My first trip to Japan was to spend a year in the Rotary Youth Exchange program at a high school in Osaka. The school hosting me was Ogimachi Senior High, which closed its old campus earlier this year in order to prepare for a 2010 merger with Konohana Sogo Senior High. (The two schools will share a new campus near Nishi-Kujo for the next two years.)
Ogimachi was founded in 1921 as a girls’ high school in the Ogimachi district of northern Osaka, just east of Umeda. After the school was destroyed by American bombers in 1945, it wandered around nomad-like to temporary facilities in Temma and Horikawa before getting a new dedicated facility in Dojima, west of Umeda, in 1948. It became co-educational at that time by swapping students with Osaka Senior High School.
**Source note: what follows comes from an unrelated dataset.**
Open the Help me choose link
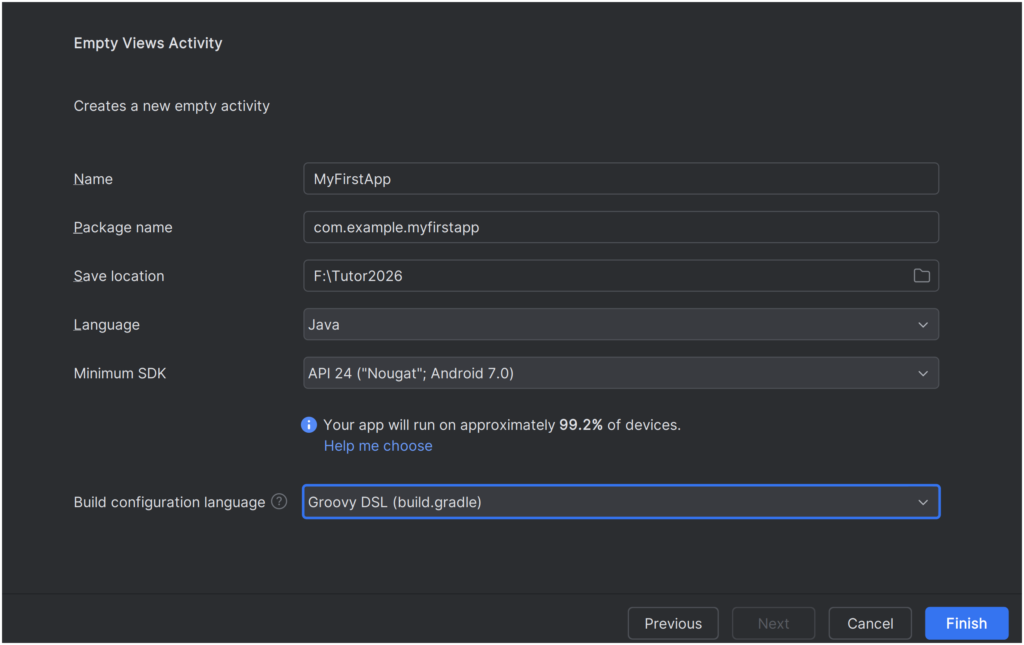This screenshot has width=1024, height=645. click(x=378, y=446)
The school moved to a new campus on Nakanoshima (between the Rihga Royal Hotel and the science museum) in 1957, and was still located there when I was a student. By that time, the place was basically falling apart: we could peel the tiles from the floor. It was miserably hot in the summer, when only the computer room and language learning lab had air conditioning, and miserably cold in the winter, when we had to hurriedly warm our hands over a gas heater between classes just to keep holding our pencils for the next hour.
As the state of repair might indicate, Ogimachi was not a very high-grade school. I was in the “humanities course,” which sort of resembled what Americans would call a magnet program, but even the kids in that course were lower-middle-class at best and didn’t have particularly high academic or career aspirations. This shattered many of my preconceptions about Japanese education, since I had always assumed (in my teenaged intellectual shell) that they had high levels of ambition in order to put up with the rigmarole of crazy exams.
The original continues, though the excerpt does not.